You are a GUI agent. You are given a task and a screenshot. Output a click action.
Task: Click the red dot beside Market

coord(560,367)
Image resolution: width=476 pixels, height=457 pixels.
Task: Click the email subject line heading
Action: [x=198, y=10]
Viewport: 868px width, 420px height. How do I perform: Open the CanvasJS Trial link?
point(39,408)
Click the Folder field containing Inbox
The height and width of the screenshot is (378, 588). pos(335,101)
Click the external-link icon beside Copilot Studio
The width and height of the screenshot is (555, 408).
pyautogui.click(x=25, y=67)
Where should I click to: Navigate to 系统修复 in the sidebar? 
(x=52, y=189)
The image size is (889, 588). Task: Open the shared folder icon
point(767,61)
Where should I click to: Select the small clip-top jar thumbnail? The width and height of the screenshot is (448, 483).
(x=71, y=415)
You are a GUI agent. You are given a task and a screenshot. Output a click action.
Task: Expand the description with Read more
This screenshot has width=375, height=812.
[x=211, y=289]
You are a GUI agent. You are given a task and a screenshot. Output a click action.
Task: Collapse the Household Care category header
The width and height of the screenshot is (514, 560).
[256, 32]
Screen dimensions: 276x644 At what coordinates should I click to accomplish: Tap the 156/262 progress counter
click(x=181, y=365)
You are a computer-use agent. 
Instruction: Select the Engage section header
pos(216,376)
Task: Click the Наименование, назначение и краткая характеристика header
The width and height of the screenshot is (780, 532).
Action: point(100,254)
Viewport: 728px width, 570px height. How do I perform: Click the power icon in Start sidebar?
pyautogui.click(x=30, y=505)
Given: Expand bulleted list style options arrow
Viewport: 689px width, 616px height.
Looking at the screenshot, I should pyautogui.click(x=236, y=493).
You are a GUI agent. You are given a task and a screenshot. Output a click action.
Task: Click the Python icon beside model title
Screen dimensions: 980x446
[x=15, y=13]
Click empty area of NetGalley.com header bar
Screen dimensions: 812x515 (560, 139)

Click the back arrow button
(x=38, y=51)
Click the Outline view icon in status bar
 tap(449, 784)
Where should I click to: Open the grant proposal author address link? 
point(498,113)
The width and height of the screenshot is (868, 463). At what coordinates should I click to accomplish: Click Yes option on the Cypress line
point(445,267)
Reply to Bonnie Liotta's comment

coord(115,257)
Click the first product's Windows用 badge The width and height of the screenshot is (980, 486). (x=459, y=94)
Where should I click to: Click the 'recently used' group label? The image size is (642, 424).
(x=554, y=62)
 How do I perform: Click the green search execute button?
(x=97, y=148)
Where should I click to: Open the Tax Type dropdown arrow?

════════════════

_EXERCISE REQUIREMENTS_
Report each line of the entries where the word "Expand" occurs.

_ANSWER SPACE_
Task: Expand the description with Read more
Given: Expand bulleted list style options arrow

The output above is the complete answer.